I recently attended ThrillerFest.
It was a four day event. Last two days are panels of famous authors and lots of awards. I saw Ken Follett speak and met and spoke for a while with Larry Beinhart. The first 1.5 days were called CraftFest, and consisted of three tracks of great panels from highly successful writers in the Thriller genre. At the end of the CraftFest was AgentFest. It was like a speed dating event, but you’re pitching agents. (Forgive my metaphor, as it’s the only one I knew offhand).
The CraftFest portion of the event was very enriching.
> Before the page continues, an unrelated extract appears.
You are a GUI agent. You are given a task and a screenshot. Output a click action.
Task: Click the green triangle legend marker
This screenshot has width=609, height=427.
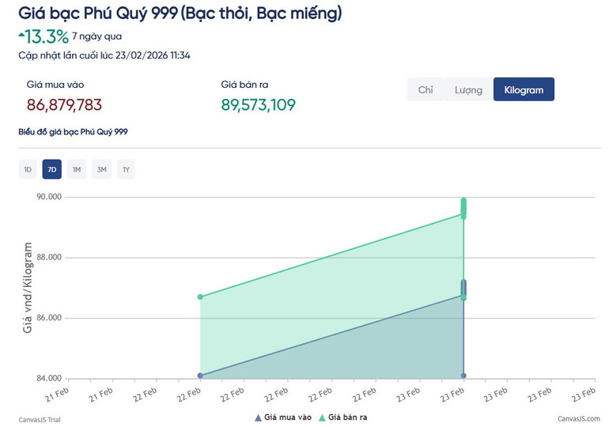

Lectures covered topics such as “How to develop your voice”, “keeping the reader in suspense” and “point of view, psychic distance, and passive voice”.
Probably my favorite lecture was from Stephen James who had a very fast delivery style (he was covering “nine characteristics of the modern thriller”) and who had an odd technique of literally hurling free books AT the audience, and even his handouts were distributed essentially spraying a cascading fan of paper over the front few rows.
There was tons of advice given, but I heard these basic lessons reiterated and I think they are still the most valuable to give to anyone entering the field:
1) READ READ READ, good and bad, in your genre
2) WRITE WRITE WRITE
Simple no?
ePublishing
Over the last year the volume of press about self-publishing and e-publishing has been deafening. Working and writing about technology in my other life, I was very familiar with the rags-to-riches stories that had been told about application development for mobile phones, and some of these same themes were being explored in eBooks.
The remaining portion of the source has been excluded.